▶ Selected extract:
┌──

Fewer injections into the eye and lower cost than the other FDA-approved drug: What's not to like about Regeneron Pharmaceuticals' (NAS: REGN) Eylea, which was approved on Friday?
Well, there's the off-label drug that costs about $50 per dose -- around $10,000 annually less than Eylea.
Regeneron had an interesting dilemma in pricing the age-related macular degeneration market. Its main FDA-approved competition is Roche's Lucentis, which sells for around $2,000 per dose and has to be injected every month. Eylea only has to be injected every other month, so theoretically could be priced at double the cost. But Roche's Avastin is often used to treat AMD, even though it's approved to treat cancer, and because a doctor can get multiple treatments per vial, the cost is reduced down to $50 per treatment.
To compete with Lucentis and make it a more attractive alternative to Avastin, Regeneron decided to undercut Lucentis, pricing Eylea at $1,850 per dose. Remember that the drug only has to be injected half as often, so we're talking about half the cost. Health insurers and Medicare also save money because there will be fewer office visits, which typically cost $250 to $300 each.

└──

▶ Material supplied:
┌──

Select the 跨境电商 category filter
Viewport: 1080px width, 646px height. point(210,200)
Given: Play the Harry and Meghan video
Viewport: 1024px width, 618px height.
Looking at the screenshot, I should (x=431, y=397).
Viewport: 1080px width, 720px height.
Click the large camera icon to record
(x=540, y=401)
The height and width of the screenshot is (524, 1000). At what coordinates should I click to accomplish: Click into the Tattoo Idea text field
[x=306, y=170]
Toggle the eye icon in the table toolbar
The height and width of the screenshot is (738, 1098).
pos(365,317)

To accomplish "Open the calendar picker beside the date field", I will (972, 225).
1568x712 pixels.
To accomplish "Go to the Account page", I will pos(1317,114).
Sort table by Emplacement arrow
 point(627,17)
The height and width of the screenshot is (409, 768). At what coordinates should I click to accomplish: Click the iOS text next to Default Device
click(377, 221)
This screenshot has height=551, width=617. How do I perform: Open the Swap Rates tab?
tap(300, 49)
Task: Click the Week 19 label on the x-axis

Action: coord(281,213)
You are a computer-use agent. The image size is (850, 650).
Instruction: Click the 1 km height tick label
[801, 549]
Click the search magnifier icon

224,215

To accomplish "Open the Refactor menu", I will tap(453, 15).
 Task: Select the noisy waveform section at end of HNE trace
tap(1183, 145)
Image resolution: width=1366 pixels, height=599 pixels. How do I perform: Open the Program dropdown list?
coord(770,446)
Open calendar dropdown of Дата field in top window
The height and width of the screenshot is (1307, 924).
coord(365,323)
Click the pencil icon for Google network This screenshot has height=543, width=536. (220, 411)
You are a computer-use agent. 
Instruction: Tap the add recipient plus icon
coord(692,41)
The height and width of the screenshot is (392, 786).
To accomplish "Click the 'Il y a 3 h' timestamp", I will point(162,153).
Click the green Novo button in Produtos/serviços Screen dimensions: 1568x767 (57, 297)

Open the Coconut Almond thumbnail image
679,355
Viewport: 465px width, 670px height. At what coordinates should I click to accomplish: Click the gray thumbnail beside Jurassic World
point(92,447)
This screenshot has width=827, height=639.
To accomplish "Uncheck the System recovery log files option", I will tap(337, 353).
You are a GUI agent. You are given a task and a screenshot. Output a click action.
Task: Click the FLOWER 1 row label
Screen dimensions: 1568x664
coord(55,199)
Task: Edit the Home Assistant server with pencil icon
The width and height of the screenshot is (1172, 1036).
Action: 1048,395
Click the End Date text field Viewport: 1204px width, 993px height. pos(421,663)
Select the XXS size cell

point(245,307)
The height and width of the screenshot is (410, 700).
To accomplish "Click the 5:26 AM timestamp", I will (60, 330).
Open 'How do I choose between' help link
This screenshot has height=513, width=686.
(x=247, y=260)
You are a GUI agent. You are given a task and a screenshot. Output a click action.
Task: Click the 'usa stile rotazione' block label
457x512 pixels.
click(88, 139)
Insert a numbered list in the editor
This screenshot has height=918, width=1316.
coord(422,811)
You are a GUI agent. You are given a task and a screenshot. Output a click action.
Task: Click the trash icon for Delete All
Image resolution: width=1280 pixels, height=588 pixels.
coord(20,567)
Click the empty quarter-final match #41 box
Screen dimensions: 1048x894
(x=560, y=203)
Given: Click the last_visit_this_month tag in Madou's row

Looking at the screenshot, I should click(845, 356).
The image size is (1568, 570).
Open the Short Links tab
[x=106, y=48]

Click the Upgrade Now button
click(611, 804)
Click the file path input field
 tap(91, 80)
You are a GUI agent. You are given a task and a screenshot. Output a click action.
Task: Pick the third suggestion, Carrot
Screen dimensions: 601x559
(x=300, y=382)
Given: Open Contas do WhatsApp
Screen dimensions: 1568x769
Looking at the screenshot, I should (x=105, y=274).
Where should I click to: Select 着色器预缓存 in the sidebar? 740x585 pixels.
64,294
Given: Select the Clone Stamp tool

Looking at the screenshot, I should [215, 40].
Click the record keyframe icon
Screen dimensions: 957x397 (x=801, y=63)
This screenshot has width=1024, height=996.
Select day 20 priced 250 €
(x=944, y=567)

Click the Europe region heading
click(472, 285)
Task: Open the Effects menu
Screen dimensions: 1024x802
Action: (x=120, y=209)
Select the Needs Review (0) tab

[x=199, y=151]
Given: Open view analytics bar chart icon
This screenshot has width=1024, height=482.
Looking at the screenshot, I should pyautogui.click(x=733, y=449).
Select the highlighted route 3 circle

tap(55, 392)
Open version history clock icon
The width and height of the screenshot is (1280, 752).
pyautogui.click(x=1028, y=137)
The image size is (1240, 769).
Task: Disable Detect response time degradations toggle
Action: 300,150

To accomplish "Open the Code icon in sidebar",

└──

▶ Exercise requirements:
A. Rewrite the portion of the passage on Eylea's pricing starting with "Fewer injections into" and going on through "to $50 per treatment.", replacing "injected" with "administered".
B. List every drug named in the passage on Eylea's pricing.
The rows have no connection to the passage on Eylea's pricing.

▶ Response list:
A.
Fewer injections into the eye and lower cost than the other FDA-approved drug: What's not to like about Regeneron Pharmaceuticals' (NAS: REGN) Eylea, which was approved on Friday?
Well, there's the off-label drug that costs about $50 per dose -- around $10,000 annually less than Eylea.
Regeneron had an interesting dilemma in pricing the age-related macular degeneration market. Its main FDA-approved competition is Roche's Lucentis, which sells for around $2,000 per dose and has to be administered every month. Eylea only has to be administered every other month, so theoretically could be priced at double the cost. But Roche's Avastin is often used to treat AMD, even though it's approved to treat cancer, and because a doctor can get multiple treatments per vial, the cost is reduced down to $50 per treatment.

B. Eylea, Lucentis, Avastin